/zk-regex-github

Primary LanguageJavaScriptGNU General Public License v3.0GPL-3.0

zk-regex

A library to do regex verification in circom, adapted from the original zk-email. Hopefully will add halo2 soon as well.

introduction

The compilation command generates a circom file at build/compiled.circom. This code is a JS adaptation of the Python regex-to-circom work done by sampriti and yush_g at https://github.com/zk-email-verify/zk-email-verify/tree/main/regex_to_circom.

In addition to the original work, this library also supports the following features:

  • CLI to dynamically generate regex circuit based on regex argument
  • Extended regex circuit template to support:
    • differentiate the match counts between the entire regex and the matched groups of alternate character sets
    • allow specifying which alternate group for data points
    • allow specifying which group match to reveal

theory

To understand the theory behind the regex circuit compiler, please checkout this blog post (edits in progress). You can also look at the original regex description and how it ties into the original zk email work at the original zk-email blog post regex overview.

how to use

install

Clone the repo and install the dependencies:

yarn install

CLI

There is a CLI to generate the regex circuit based on the regex argument. The CLI will generate the circuit file in the folder ./build. For example, the following command

yarn compile "abc (a|b|c)+" circuit_name

will generate the circuit file at build/circuit_name.circom

circuit usage

The generated circuit has

  • 3 template arguments:
    • msg_bytes: the number of characters for the input message to match against
    • reveal_bytes: the number of characters to reveal from the matched group
    • group_idx: the index of the group to reveal
  • 2 input signals:
    • msg[msg_bytes]: the input message to match against
    • match_idx: the index of the group to reveal
  • 4 output signals:
    • entire_count: the number of matches in the entire regex
    • group_match_count: the number of matches for the alternate group
    • start_idx: the start position index of the matched for the alternate group
    • reveal_shifted: revealed values from the matched group

Take the regex 1=(a|b) (2=(b|c)+ )+d for example. The match against the input message 1=a 2=c 2=bc 2=cb d will have the following template argument values:

  • msg_bytes: 20 (the length of the input message, and it can be greater than the actual length of the message)
  • reveal_bytes: 2 (the expected maximum length of the revealed string)
  • group_idx: 1 (targets 2nd alternate group, as it is zero-indexed)

and input signals:

  • msg: 1=a 2=c 2=bc 2=cb d
  • match_idx: 1 (targets 2nd matched for the alternate group, as it is zero-indexed)
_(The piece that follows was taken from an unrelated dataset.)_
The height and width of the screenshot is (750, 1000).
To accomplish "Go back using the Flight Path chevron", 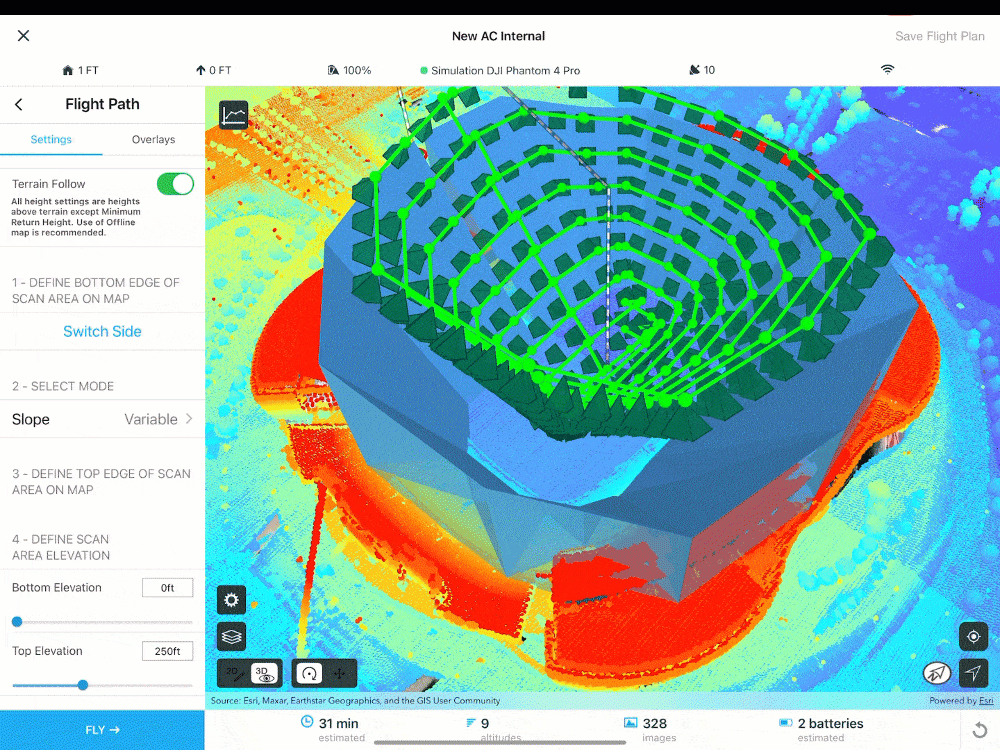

then it should generate output signals:

  • entire_count: 1
  • group_match_count: 3
  • start_idx: 10
  • reveal_shifted: bc

For more examples in action, please checkout the test cases in the test folder.

development

Welcome any questions, suggestions or PRs!

testing

For ease of testing and debugging, for now this repo uses a custom version of circom_tester, a pending PR to the original repo is here: iden3/circom_tester#15

Run this the following command to run the tests:

yarn test

future work

better align with regex grammar

  • support character class regex grammar (so as to simplify the regular expressions)
  • better compatibility with regex grammar (will need a set of different tests to assert the compatibility between circuit and regex in languages)